§ **WORK TASK**
Lines outside the range are not wanted. Give again exactly the lines between the line holding "Task: Click the People icon in left sidebar" and the line holding "Task: Click the ELMA", inclusive, from the listing below.

---------- RECORDS PROVIDED ----------

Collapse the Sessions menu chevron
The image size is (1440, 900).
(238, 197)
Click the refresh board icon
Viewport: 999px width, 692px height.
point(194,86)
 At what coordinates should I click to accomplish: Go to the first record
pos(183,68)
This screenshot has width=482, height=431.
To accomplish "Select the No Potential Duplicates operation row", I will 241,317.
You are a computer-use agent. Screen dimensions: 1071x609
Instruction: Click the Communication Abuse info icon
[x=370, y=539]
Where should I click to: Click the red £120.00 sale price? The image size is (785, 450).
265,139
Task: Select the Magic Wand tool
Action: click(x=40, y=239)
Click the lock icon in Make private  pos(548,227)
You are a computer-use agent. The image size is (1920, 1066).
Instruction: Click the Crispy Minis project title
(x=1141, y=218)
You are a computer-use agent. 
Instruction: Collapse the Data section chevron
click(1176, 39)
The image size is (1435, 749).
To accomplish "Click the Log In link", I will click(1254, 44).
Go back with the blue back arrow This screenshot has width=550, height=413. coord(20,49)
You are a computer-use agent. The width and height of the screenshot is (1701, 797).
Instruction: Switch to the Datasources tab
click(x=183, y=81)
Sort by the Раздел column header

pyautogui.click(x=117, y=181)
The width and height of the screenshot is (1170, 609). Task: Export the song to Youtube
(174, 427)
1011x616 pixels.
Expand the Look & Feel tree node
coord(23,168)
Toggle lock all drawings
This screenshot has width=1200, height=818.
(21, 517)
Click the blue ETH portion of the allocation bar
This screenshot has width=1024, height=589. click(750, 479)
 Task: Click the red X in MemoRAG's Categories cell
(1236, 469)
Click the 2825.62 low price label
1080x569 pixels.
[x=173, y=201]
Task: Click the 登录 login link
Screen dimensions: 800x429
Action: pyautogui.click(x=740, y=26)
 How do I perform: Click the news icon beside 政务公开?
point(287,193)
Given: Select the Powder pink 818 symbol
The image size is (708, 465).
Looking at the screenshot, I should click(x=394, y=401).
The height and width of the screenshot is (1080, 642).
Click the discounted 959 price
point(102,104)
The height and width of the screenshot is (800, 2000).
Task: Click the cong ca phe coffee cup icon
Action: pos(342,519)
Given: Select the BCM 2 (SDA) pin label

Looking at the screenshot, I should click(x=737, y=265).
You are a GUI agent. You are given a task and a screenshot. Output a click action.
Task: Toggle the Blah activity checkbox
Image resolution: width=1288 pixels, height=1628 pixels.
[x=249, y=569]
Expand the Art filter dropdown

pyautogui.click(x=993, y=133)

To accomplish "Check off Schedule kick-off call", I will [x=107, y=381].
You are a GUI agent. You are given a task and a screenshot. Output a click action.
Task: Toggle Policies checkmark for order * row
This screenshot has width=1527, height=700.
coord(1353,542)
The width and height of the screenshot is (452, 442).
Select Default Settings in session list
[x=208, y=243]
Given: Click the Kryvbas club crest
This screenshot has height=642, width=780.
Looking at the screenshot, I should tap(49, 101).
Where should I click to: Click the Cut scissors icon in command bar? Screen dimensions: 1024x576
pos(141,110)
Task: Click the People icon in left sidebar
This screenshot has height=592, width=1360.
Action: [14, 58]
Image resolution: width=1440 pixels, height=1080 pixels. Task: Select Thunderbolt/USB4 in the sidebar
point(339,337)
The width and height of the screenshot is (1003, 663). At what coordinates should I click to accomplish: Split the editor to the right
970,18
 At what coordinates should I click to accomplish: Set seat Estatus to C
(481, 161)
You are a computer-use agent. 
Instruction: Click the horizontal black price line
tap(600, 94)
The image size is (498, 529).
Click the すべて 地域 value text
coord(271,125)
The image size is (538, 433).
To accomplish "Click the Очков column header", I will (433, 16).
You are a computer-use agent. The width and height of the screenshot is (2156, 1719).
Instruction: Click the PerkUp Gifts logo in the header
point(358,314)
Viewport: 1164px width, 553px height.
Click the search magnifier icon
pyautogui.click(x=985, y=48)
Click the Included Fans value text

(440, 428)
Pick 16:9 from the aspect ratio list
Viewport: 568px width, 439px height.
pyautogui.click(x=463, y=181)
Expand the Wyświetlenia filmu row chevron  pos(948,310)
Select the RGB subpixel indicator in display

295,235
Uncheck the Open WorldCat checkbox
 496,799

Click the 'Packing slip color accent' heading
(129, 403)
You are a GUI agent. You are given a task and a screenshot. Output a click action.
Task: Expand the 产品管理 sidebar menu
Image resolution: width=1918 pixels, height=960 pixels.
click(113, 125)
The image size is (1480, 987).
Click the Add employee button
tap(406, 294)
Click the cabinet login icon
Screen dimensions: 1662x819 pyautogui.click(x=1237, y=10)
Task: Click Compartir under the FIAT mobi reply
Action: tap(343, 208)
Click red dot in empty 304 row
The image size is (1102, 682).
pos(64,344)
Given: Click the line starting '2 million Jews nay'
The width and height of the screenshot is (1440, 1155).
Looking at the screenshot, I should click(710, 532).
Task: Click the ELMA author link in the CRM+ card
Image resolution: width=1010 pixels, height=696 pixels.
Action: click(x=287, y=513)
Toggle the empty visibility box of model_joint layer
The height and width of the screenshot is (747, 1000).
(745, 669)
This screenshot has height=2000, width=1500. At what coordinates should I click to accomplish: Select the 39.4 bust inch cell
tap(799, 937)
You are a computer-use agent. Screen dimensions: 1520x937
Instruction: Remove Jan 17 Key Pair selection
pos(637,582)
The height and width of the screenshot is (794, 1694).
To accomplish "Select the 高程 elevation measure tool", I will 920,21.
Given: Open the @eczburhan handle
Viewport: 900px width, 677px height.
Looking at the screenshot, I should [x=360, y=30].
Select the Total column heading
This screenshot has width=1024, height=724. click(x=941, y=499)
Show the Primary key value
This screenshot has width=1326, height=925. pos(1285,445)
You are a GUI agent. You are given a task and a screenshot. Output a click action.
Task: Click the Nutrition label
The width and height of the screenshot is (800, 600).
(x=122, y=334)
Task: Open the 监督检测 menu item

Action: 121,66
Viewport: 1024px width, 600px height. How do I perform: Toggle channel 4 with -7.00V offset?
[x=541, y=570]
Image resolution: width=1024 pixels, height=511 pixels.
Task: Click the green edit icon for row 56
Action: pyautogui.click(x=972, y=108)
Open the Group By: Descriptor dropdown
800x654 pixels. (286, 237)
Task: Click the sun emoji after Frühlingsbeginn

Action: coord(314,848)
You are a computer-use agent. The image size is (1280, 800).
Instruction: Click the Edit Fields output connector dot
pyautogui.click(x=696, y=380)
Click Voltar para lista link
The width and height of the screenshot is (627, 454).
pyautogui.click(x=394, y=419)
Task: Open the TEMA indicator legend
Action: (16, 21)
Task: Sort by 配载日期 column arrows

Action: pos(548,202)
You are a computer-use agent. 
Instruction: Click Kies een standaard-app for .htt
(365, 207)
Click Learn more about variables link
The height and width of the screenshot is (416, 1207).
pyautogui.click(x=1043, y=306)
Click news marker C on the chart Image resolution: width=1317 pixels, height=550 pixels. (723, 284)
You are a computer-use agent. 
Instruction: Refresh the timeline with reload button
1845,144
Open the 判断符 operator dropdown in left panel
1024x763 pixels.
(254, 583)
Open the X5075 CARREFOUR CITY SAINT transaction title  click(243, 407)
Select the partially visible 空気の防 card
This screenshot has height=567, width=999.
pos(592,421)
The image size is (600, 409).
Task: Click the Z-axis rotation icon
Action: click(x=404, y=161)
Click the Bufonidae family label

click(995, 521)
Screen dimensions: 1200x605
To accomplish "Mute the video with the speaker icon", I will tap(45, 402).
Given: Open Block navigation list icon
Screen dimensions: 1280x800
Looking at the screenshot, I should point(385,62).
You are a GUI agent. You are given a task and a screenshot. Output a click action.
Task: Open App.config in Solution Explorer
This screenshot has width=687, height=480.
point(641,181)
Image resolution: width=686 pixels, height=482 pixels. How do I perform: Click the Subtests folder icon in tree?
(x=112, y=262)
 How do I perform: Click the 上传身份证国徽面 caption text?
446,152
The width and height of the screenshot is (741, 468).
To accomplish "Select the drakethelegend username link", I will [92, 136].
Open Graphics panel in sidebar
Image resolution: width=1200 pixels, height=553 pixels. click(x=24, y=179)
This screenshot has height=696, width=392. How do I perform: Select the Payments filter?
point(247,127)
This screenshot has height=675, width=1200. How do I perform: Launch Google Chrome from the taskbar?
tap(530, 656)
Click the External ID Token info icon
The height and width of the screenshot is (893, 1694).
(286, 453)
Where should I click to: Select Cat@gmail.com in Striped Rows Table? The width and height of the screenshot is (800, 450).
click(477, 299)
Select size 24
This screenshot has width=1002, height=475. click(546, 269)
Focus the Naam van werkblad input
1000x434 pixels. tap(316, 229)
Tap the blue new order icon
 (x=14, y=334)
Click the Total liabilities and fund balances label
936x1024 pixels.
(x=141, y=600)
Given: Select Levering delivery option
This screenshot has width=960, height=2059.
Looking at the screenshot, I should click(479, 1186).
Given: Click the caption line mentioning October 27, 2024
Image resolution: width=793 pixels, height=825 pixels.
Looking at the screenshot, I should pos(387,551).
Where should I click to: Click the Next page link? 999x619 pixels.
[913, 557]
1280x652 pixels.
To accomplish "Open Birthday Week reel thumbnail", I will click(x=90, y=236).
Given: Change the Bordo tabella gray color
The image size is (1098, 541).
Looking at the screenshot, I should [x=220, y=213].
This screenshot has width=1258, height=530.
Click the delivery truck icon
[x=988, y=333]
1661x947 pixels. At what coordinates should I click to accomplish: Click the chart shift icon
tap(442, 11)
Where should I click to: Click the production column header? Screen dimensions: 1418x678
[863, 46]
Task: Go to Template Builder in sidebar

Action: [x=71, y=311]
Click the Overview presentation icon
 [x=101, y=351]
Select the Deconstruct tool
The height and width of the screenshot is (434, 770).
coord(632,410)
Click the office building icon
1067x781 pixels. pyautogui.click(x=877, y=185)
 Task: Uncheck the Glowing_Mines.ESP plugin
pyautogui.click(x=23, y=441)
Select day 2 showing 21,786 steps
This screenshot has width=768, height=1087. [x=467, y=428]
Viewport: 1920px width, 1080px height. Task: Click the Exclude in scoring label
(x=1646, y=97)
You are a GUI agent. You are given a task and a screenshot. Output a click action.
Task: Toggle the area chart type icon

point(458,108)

----------

§ **COMPLETED EXERCISE**
Task: Click the People icon in left sidebar
This screenshot has height=592, width=1360.
Action: [14, 58]
Image resolution: width=1440 pixels, height=1080 pixels. Task: Select Thunderbolt/USB4 in the sidebar
point(339,337)
The width and height of the screenshot is (1003, 663). At what coordinates should I click to accomplish: Split the editor to the right
970,18
 At what coordinates should I click to accomplish: Set seat Estatus to C
(481, 161)
You are a computer-use agent. 
Instruction: Click the horizontal black price line
tap(600, 94)
The image size is (498, 529).
Click the すべて 地域 value text
coord(271,125)
The image size is (538, 433).
To accomplish "Click the Очков column header", I will (433, 16).
You are a computer-use agent. The width and height of the screenshot is (2156, 1719).
Instruction: Click the PerkUp Gifts logo in the header
point(358,314)
Viewport: 1164px width, 553px height.
Click the search magnifier icon
pyautogui.click(x=985, y=48)
Click the Included Fans value text

(440, 428)
Pick 16:9 from the aspect ratio list
Viewport: 568px width, 439px height.
pyautogui.click(x=463, y=181)
Expand the Wyświetlenia filmu row chevron  pos(948,310)
Select the RGB subpixel indicator in display

295,235
Uncheck the Open WorldCat checkbox
 496,799

Click the 'Packing slip color accent' heading
(129, 403)
You are a GUI agent. You are given a task and a screenshot. Output a click action.
Task: Expand the 产品管理 sidebar menu
Image resolution: width=1918 pixels, height=960 pixels.
click(113, 125)
The image size is (1480, 987).
Click the Add employee button
tap(406, 294)
Click the cabinet login icon
Screen dimensions: 1662x819 pyautogui.click(x=1237, y=10)
Task: Click Compartir under the FIAT mobi reply
Action: tap(343, 208)
Click red dot in empty 304 row
The image size is (1102, 682).
pos(64,344)
Given: Click the line starting '2 million Jews nay'
The width and height of the screenshot is (1440, 1155).
Looking at the screenshot, I should click(710, 532).
Task: Click the ELMA author link in the CRM+ card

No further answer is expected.